#### [The task]
Render the records as a Markdown table with the columns Row and Text, one numbered row per line, skipping blank lines. Begin at the line that has "Where should I", stop after the line that has "(x=372, y=86)", and leave the pictures out.

#### [Records provided]

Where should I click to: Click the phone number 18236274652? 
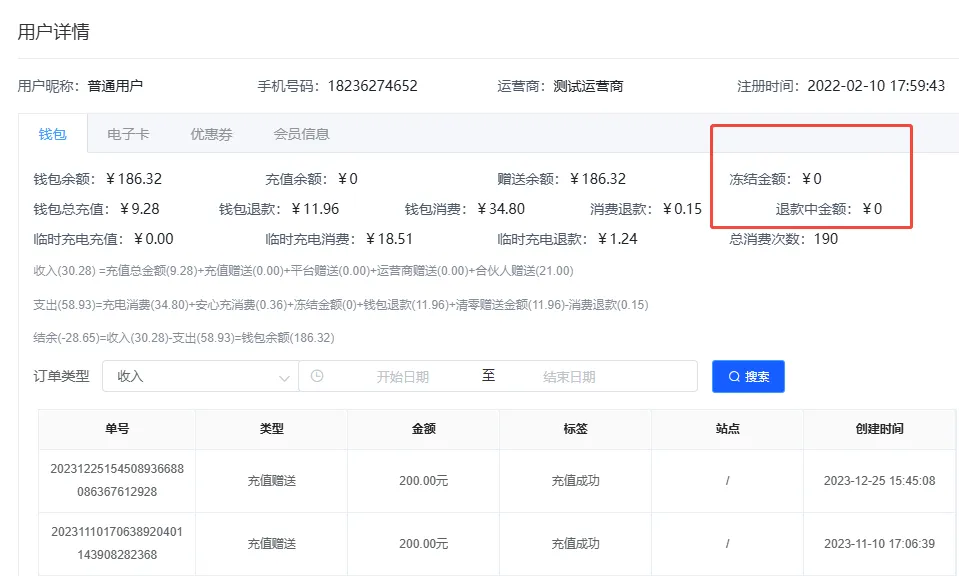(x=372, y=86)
==
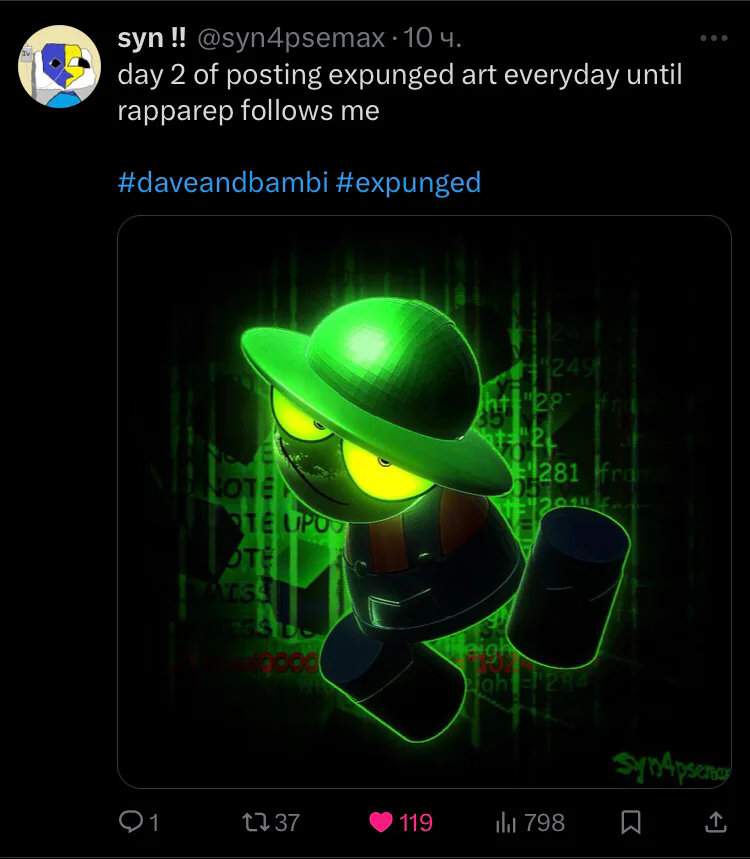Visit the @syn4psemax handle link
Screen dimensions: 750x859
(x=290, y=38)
==
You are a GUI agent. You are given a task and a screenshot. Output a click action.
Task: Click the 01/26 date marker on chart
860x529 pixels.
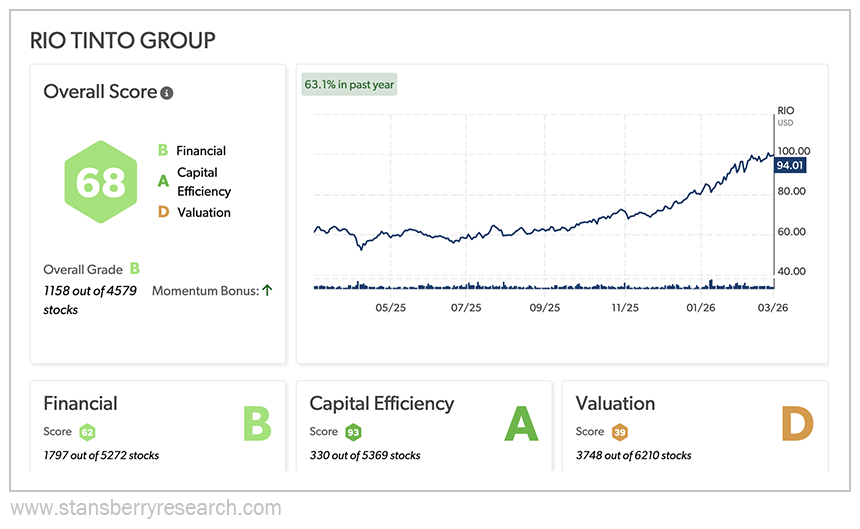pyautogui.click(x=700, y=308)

#### [Exercise result]
| Row | Text |
|---|---|
| 1 | Where should I click to: Click the phone number 18236274652?  |
| 2 | (x=372, y=86) |